The question surprised him. You tell someone they’re going to Hell, usually they’re more concerned about themselves. “God forgave me, but even He is bound by His own rules. I still preside over Hell because I, like you, had a pain-free life. No remorse, no loss, not a moment of it, until I went to Hell.” Not true, he realized suddenly. What were a few bureaucrats compared to losing your mind, your lover, your son? No wonder he’d been stuck there so long.

“So I’m going to Hell because of my good fortune.” Injury had taken root in her voice. Would she ever sound like a girl with an ordinary laugh again?

“If you stay with me you will be happy the rest of your days,” he said. “But I can’t let that happen.”

“Why not?”

Wasn’t it obvious? “You saw Hell. I could never leave you there.”

She absorbed this. “We’d be together, at least.”

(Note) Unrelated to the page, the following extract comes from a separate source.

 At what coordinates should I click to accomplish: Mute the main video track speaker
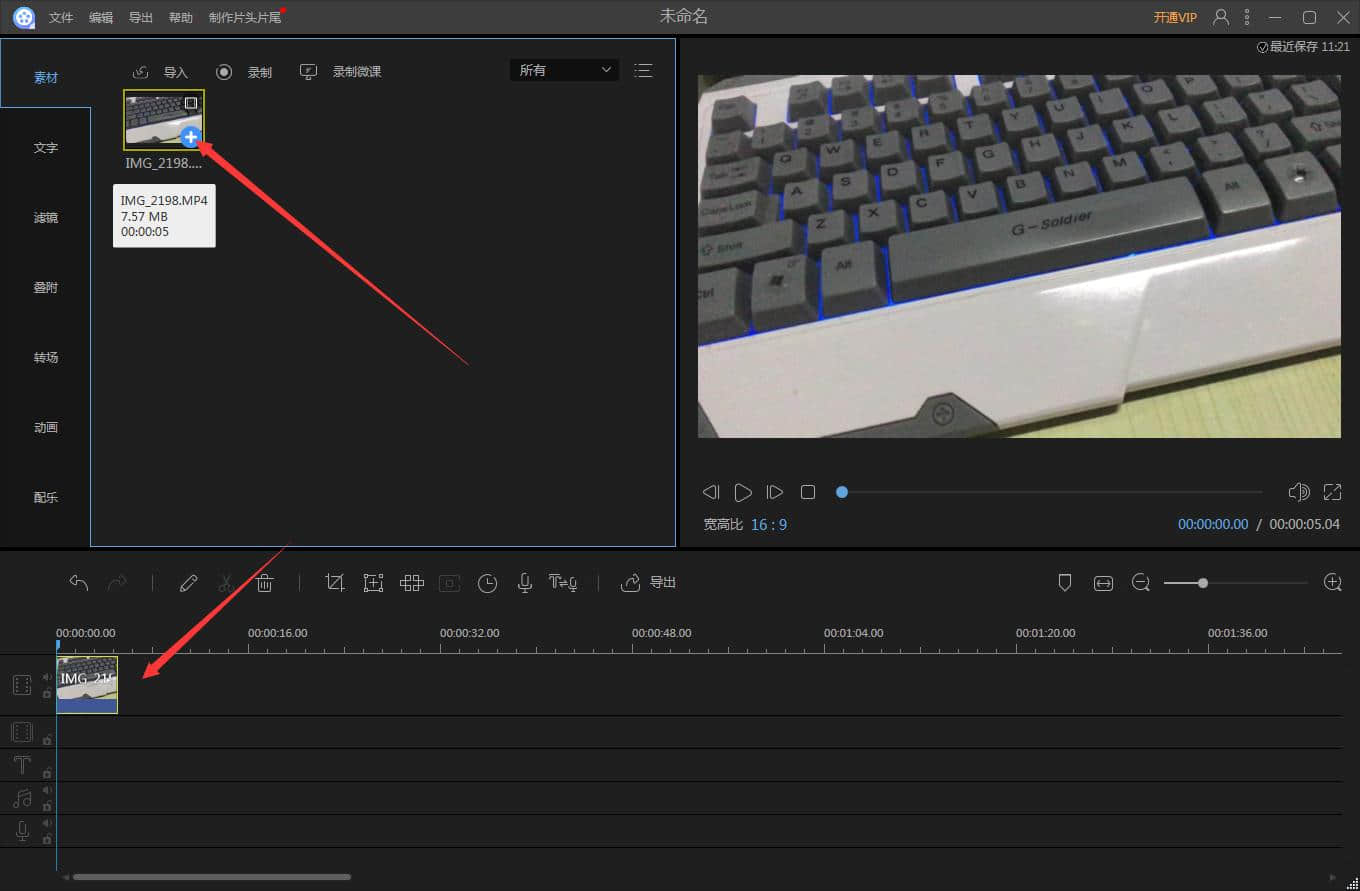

“No. You cursed me with love, but you gifted me with freedom. If I lose you, that’s my pain, my ticket out. I don’t have to go back. I won’t go back.”

She didn’t answer, didn’t breathe.

Several minutes passed before he could make himself say it. “And losing me is your ticket out, too.”

“I’d go back there for you, to stay with you,” she said.

“I know.”

“In all the stories I’ve read, the guy would risk anything for the girl, even Hell.”

He shook his head. “I’m not that guy.”

“Yeah. I guess I almost forgot.” She rose, stumbled around the room, rustled into her clothing. The light from the hall cast her into shadow as she paused in the doorway.

I’m sorry I hurt you,” she said just before the door latch barked in the silence.

Adoration built a house of stone in his chest. It was going to be a very long immortality. “I’m sorry, too,” he said to the empty room.